Heini Hediger war vorsichtig. Wann immer er im Zoo ein Tier in die Hand nahm, trug er Handschuhe (1965).Zoo Zürich

Heini Hediger war vorsichtig. Wann immer er im Zoo ein Tier in die Hand nahm, trug er Handschuhe (1965).

Am Eingang zur nächsten Anlage deutet Alex Rübel auf die kleine Informationstafel. Was heute für Zoobesucher eine Selbstverständlichkeit ist, hat Hediger erfunden und hat sich weltweit zum Standard für gute Zoos entwickelt. Die so genannte Hediger-Tafel enthält neben dem lokalen auch den wissenschaftlichen Namen des gezeigten Tieres und knappe Informationen über dessen Verbreitung, Lebensweise und Lebensraum. «Vor Hediger führten Zoos die Tiere zur Belustigung vor», erklärt Rübel. «Ohne Anspruch auf Bildung oder Wissenschaftlichkeit.»

Das Interesse des 1908 in Basel geborenen Hediger galt dem Tier als eigenständiges Wesen. Aufgewachsen in der Nähe des Basler Zollis hielt er als Junge unzählige Reptilien, Skorpione und Fische – einige Monate auch einen Fuchs, bis der Vater das Tier infolge nachlassender Schulnoten des Sohnes aus dem Haus verbannte. Heini aber hat schon damals erklärt, er wolle Zoodirektor werden, um seine Ideen umzusetzen. Er, der mehrmals wöchentlich in den Zolli ging, war überzeugt, dass Zoologische Gärten keine Tier-Menagerien sein sollten, sondern kulturelle Institutionen.

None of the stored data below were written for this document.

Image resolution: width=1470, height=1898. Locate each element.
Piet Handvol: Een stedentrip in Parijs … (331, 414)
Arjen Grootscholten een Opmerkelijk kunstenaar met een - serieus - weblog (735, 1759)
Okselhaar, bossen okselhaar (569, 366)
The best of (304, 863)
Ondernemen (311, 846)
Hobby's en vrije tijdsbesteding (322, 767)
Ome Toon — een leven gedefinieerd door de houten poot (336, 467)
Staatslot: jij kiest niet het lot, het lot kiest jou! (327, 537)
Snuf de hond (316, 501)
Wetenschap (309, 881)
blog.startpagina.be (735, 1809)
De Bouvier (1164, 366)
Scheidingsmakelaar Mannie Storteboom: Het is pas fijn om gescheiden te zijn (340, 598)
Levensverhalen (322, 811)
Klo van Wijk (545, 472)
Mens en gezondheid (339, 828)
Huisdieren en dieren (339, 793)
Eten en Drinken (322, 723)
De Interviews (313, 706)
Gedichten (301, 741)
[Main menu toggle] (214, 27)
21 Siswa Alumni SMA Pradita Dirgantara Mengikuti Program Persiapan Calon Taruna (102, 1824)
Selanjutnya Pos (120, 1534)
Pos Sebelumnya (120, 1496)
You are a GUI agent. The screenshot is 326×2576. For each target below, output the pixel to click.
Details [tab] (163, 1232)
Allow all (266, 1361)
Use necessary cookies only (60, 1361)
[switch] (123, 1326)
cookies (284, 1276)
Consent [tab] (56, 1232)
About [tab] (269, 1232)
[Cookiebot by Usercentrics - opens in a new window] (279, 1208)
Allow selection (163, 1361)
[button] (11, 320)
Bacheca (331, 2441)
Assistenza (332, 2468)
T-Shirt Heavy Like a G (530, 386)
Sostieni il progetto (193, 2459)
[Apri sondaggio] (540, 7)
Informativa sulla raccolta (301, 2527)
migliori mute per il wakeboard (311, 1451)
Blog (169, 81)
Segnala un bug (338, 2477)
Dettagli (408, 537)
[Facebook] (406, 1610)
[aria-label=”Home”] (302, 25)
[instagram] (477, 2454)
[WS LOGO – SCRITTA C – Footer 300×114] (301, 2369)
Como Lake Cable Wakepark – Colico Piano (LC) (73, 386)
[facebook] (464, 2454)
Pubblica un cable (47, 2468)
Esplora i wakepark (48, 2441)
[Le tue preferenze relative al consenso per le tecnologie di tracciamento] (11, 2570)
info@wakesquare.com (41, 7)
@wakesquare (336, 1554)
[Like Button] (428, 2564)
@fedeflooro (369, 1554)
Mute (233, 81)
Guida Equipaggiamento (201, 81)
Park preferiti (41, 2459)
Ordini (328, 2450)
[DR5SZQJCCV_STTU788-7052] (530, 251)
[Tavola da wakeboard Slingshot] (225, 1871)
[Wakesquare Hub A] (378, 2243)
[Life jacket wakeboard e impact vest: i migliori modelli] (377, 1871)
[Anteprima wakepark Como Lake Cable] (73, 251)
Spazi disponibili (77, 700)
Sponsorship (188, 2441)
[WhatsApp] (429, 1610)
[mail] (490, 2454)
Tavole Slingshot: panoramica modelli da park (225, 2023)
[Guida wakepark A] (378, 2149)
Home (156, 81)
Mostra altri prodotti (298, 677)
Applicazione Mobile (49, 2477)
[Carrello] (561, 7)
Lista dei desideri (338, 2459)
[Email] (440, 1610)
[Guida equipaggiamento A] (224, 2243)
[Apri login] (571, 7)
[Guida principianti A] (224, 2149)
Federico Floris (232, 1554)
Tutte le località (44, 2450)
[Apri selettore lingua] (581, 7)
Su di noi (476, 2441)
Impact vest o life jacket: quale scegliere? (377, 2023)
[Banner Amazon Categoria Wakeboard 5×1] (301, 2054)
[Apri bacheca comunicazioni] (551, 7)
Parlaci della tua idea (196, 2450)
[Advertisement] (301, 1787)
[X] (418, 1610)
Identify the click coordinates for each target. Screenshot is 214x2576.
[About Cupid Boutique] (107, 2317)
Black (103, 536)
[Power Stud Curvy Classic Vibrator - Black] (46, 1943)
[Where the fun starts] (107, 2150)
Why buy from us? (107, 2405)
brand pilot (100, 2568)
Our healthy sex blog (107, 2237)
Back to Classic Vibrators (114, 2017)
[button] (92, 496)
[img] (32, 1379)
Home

«Ein Tier ist kein Ausstellungsstück, sondern ein Lebewesen mit vielfältigen Bedürfnissen.»
Heini Hediger

Doch wie alle Zoologen zu jener Zeit unternahm auch Student Hediger zunächst Expeditionen in alle Herren Länder, wo er Tiere fing und als tote Exponate für das Naturhistorische Museum heimbrachte. Doch 1937 – in Marokko, wo er eine Methode entwickeln wollte, Schlangen schonend zu töten – kam die Einsicht: «Das war das letzte Mal», schreibt er in seiner Biografie. Fortan versucht er konsequent, die Welt durch die Augen des Tieres zu sehen. Noch während des Studiums unternahm er ausgedehnte Forschungsreisen, unter anderem in die Südsee und publizierte Artikel über die Fluchtreaktionen von Reptilien. Im Alter von erst 24 Jahren erlangte er den Doktortitel, kurz darauf wählte ihn das Naturhistorische Museum Basel zum Kustos der Zoologischen Abteilung. Mit 30 Jahren hatte er sein Ziel erreicht: Er wurde Verwalter des Tierparks Dählhölzli in Bern. Fünf Jahre später Direktor des Basler Zollis. Von dort trieb ihn 1954 ein heftiger Streit mit den beiden mächtigen Basler Zoologen Rudolf Geigy und Adolf Portmann an den Zoo Zürich, wo er bis zum Jahr 1973 als Direktor wirkte.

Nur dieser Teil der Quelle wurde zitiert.